Lindstradt s'éclaircit bruyamment la gorge, les interrompant dans leur conciliabule.
— Vous pouvez disposer, annonça Apkar à l'adresse de Vol'Zan. Nous avons besoin d'analyser tout ça plus longuement.
Inclinant brièvement son affreuse tête de caïman en guise d'aurevoir, l'alien quitta la tente surchauffée sans un regard en arrière.
En sortant, il faillit bousculer une humaine blondasse d'une maigreur désolante, qui fit un bond en arrière ponctué d'un cri apeuré en le voyant. Elle était encadrée par deux gardes Hélion à l'air passablement morose.
Se remettant bien vite de sa surprise, Alicia Hines se faufila à son tour à l'intérieur.
Apercevant le directeur de l'entreprise assis non loin de la pléthore militaire, puis reportant son attention sur la femme qui semblait présider ce petit comité, elle annonça :
— Je voudrais vous parler en privé, s'il vous plaît.
Ce soir-là, incapable de trouver le sommeil et seule dans sa couchette, Aélig veilla jusqu'à minuit passé, malgré la fatigue qui la faisait régulièrement bailler.
Depuis que le CSW avait débarqué sur le sol de la planète, Cooper avait disparu.

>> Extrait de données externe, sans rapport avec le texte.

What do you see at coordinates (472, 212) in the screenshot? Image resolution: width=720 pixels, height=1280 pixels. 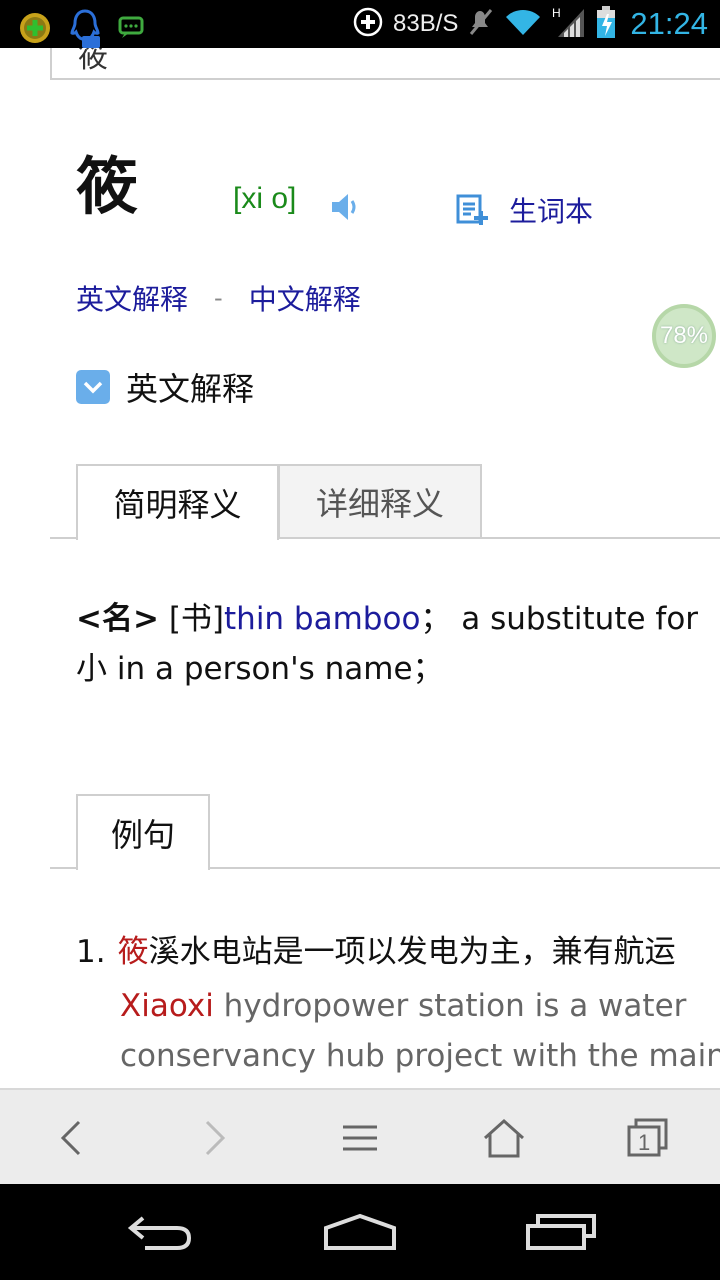 I see `wordbook-icon` at bounding box center [472, 212]. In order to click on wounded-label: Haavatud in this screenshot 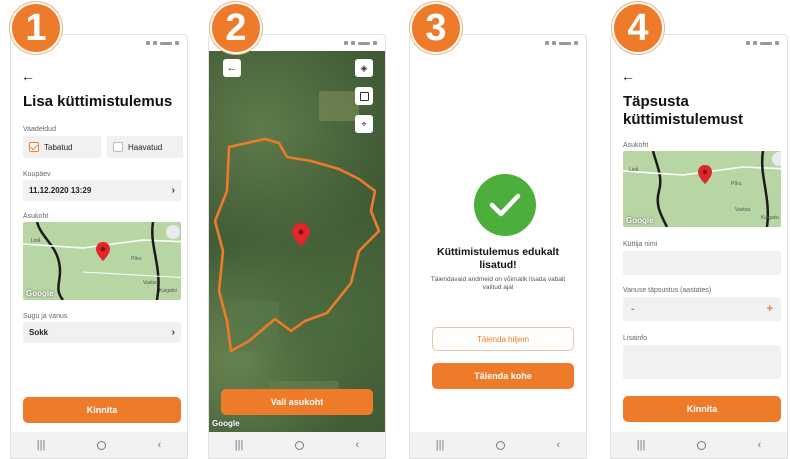, I will do `click(146, 147)`.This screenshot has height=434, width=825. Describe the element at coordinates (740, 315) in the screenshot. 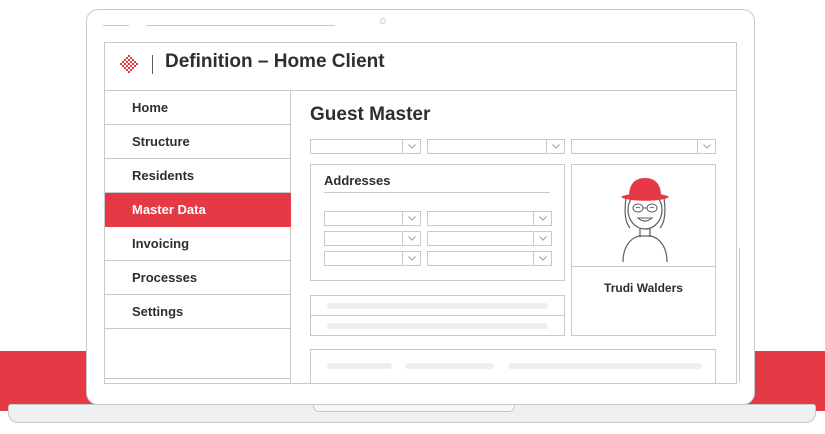

I see `scrollbar-track` at that location.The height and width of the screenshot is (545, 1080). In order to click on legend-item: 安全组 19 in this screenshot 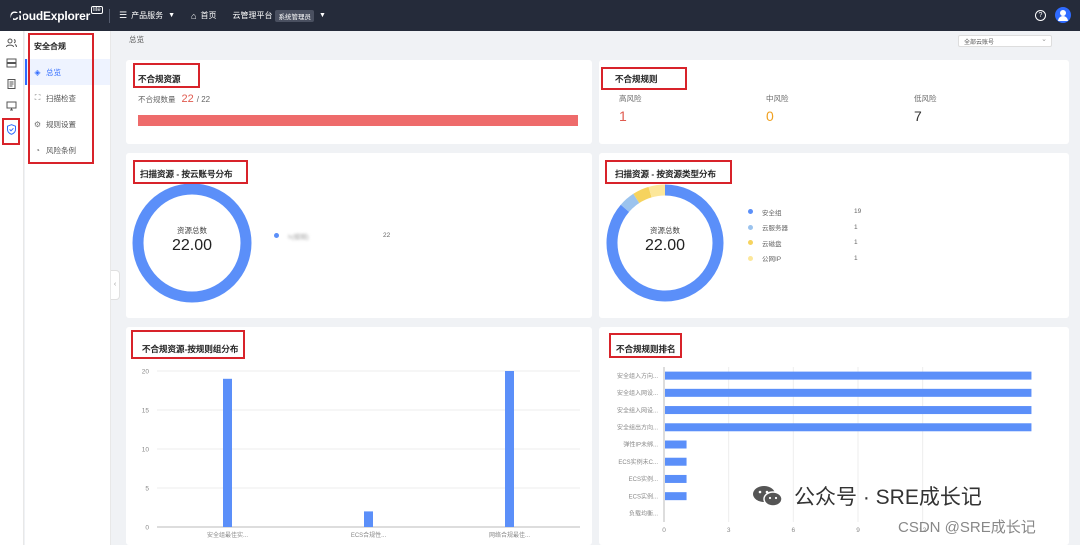, I will do `click(808, 212)`.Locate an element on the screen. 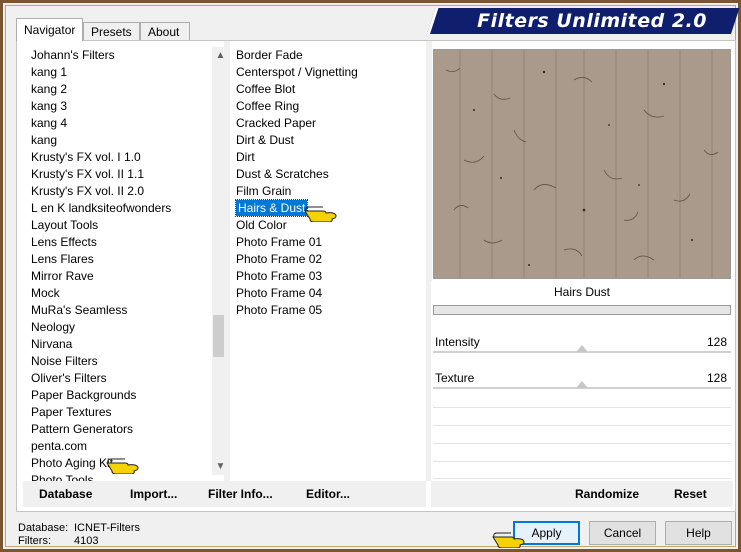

Cela ne l'inquiétait pas outre mesure, car le mercenaire devait se terrer quelque part dans les tréfonds du vaisseau, en attendant que les militaires s'en aillent.
Une précaution superflue selon elle, car son père avait formellement interdit l'entrée du Lance à Apkar et ses hommes en invoquant le sacro-saint secret industriel ; la lieutenant-colonel n'avait pas moufté à cette annonce sans appel.
Comme la plupart des gens bien informés, elle savait à quel point Hélion GmbH jalousait le moindre de ses brevets. Les soldats ne se privaient cependant pas de fouiner près des trains d'atterrissage colossaux de l'engin et ce ballet incessant avait amené Lindstradt au bord de la crise de nerfs qui le menaçait depuis leur arrivée ici.
Elle-même se sentait anxieuse pour une raison obscure, même si elle essayait de se rassurer comme elle le pouvait en se disant que l'intervention de l'armée sonnait leur départ prochain de cette terre primitive et maudite.
Aélig finit par s'endormir vers une heure et demie du matin, sombrant dans un sommeil agité, peuplé de cauchemars indistincts.
Quand un bruit assourdissant la réveilla quatre heures plus tard, elle crut nager en plein mauvais rêve.
On était en train de forcer le sas de sa cabine.